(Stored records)

§ §

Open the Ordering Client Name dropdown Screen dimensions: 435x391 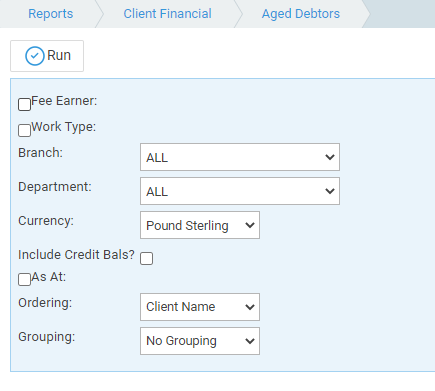coord(200,307)
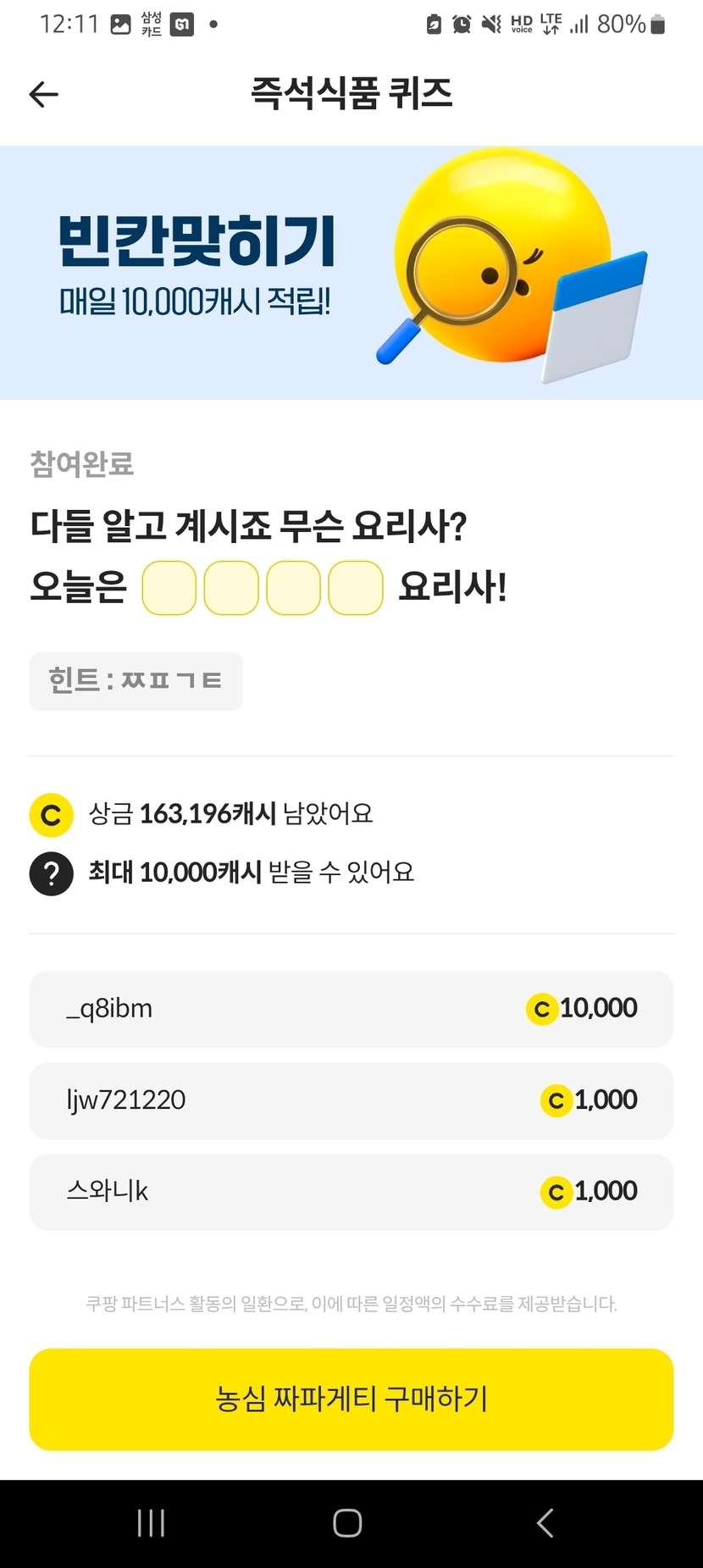This screenshot has height=1568, width=703.
Task: Tap the 빈칸맞히기 banner title
Action: (197, 241)
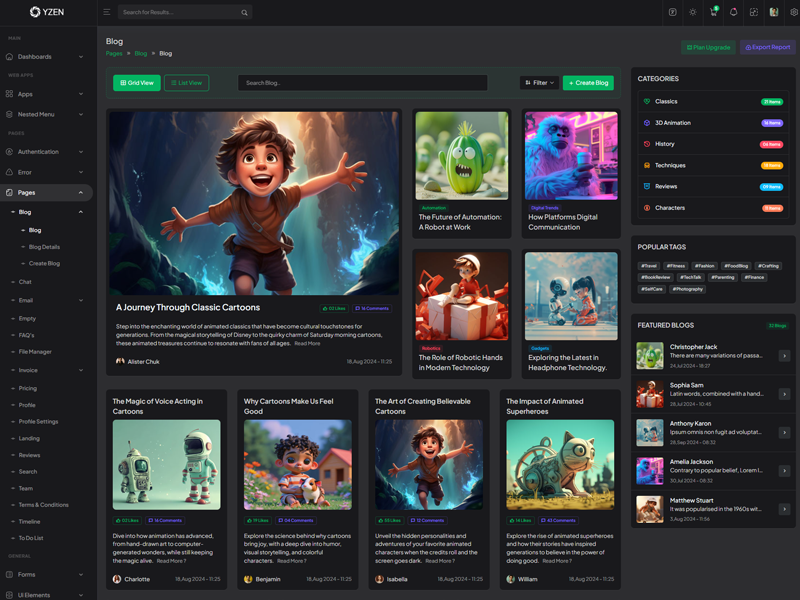Open notifications bell icon
The width and height of the screenshot is (800, 600).
733,12
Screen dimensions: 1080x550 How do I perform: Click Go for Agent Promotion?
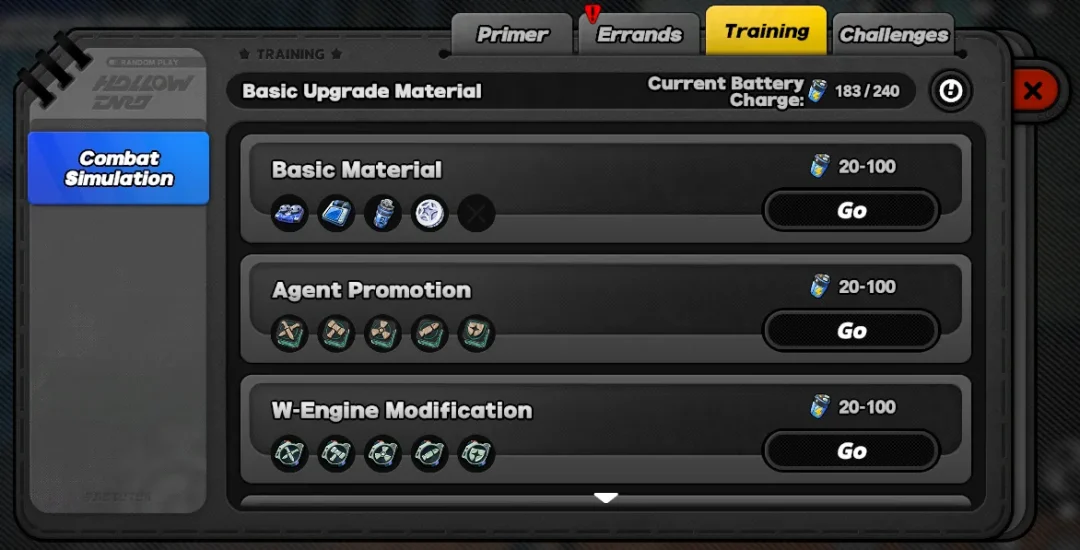point(851,331)
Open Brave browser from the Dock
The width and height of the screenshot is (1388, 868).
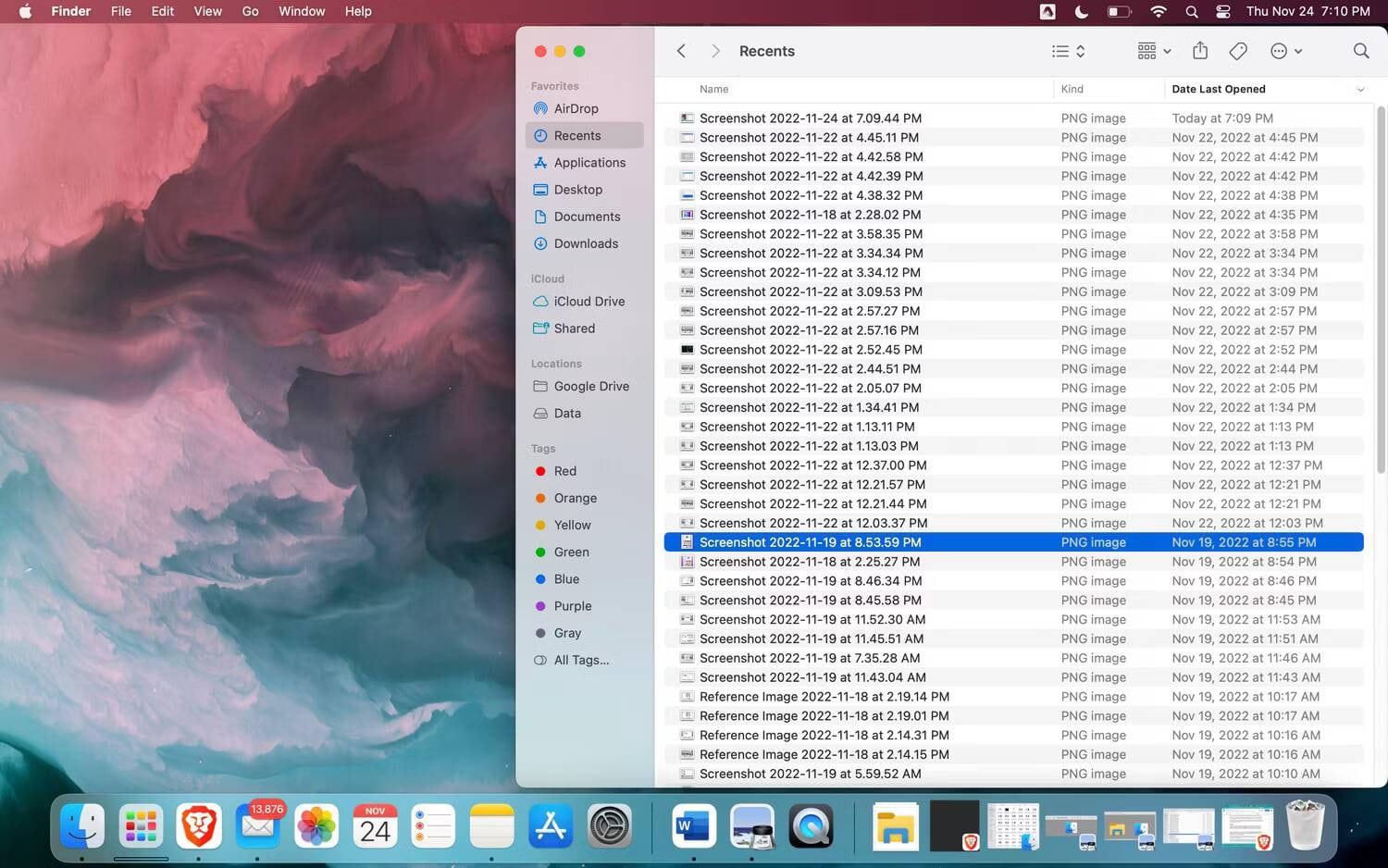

§ §

Aim of the task:
With pictures omitted, restate word for word every line above from the one containing "Screen dimensions: 1080x550" to the end of the entries.

Exercise result:
Screen dimensions: 1080x550 How do I perform: Click Go for Agent Promotion?
point(851,331)
Open Brave browser from the Dock
The width and height of the screenshot is (1388, 868).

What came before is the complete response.